Restate, word for word, every line of the data.
====== ENTRIES SHOWN
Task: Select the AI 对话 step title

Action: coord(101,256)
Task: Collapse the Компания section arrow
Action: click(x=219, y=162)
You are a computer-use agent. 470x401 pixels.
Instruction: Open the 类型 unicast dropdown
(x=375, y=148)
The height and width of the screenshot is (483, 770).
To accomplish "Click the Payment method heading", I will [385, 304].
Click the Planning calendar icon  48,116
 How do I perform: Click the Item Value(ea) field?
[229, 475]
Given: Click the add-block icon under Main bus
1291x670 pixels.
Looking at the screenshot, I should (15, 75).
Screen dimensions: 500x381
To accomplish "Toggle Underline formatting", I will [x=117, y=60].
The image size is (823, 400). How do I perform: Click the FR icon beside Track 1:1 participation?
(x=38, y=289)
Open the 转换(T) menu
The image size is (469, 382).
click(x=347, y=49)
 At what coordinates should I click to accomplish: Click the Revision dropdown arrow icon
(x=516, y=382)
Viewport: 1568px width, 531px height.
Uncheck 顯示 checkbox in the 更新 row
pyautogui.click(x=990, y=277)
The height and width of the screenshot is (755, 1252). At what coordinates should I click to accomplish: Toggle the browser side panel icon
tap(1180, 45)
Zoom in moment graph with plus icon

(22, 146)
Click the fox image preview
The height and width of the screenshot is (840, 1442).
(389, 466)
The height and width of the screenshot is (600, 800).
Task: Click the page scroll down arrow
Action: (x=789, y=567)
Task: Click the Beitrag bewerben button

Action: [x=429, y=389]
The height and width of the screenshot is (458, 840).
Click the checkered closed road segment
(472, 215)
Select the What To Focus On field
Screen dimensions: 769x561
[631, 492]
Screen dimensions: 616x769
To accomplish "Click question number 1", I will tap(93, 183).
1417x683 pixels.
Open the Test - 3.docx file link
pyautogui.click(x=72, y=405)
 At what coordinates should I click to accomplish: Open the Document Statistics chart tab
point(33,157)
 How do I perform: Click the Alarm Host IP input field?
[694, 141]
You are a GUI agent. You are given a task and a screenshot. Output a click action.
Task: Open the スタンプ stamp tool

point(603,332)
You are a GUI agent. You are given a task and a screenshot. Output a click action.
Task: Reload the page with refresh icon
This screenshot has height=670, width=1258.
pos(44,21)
============
**TASK RESPONSE:**
Task: Select the AI 对话 step title

Action: coord(101,256)
Task: Collapse the Компания section arrow
Action: click(x=219, y=162)
You are a computer-use agent. 470x401 pixels.
Instruction: Open the 类型 unicast dropdown
(x=375, y=148)
The height and width of the screenshot is (483, 770).
To accomplish "Click the Payment method heading", I will [385, 304].
Click the Planning calendar icon  48,116
 How do I perform: Click the Item Value(ea) field?
[229, 475]
Given: Click the add-block icon under Main bus
1291x670 pixels.
Looking at the screenshot, I should (15, 75).
Screen dimensions: 500x381
To accomplish "Toggle Underline formatting", I will [x=117, y=60].
The image size is (823, 400). How do I perform: Click the FR icon beside Track 1:1 participation?
(x=38, y=289)
Open the 转换(T) menu
The image size is (469, 382).
click(x=347, y=49)
 At what coordinates should I click to accomplish: Click the Revision dropdown arrow icon
(x=516, y=382)
Viewport: 1568px width, 531px height.
Uncheck 顯示 checkbox in the 更新 row
pyautogui.click(x=990, y=277)
The height and width of the screenshot is (755, 1252). At what coordinates should I click to accomplish: Toggle the browser side panel icon
tap(1180, 45)
Zoom in moment graph with plus icon

(22, 146)
Click the fox image preview
The height and width of the screenshot is (840, 1442).
(389, 466)
The height and width of the screenshot is (600, 800).
Task: Click the page scroll down arrow
Action: (x=789, y=567)
Task: Click the Beitrag bewerben button

Action: [x=429, y=389]
The height and width of the screenshot is (458, 840).
Click the checkered closed road segment
(472, 215)
Select the What To Focus On field
Screen dimensions: 769x561
[631, 492]
Screen dimensions: 616x769
To accomplish "Click question number 1", I will tap(93, 183).
1417x683 pixels.
Open the Test - 3.docx file link
pyautogui.click(x=72, y=405)
 At what coordinates should I click to accomplish: Open the Document Statistics chart tab
point(33,157)
 How do I perform: Click the Alarm Host IP input field?
[694, 141]
You are a GUI agent. You are given a task and a screenshot. Output a click action.
Task: Open the スタンプ stamp tool

point(603,332)
You are a GUI agent. You are given a task and a screenshot. Output a click action.
Task: Reload the page with refresh icon
This screenshot has height=670, width=1258.
pos(44,21)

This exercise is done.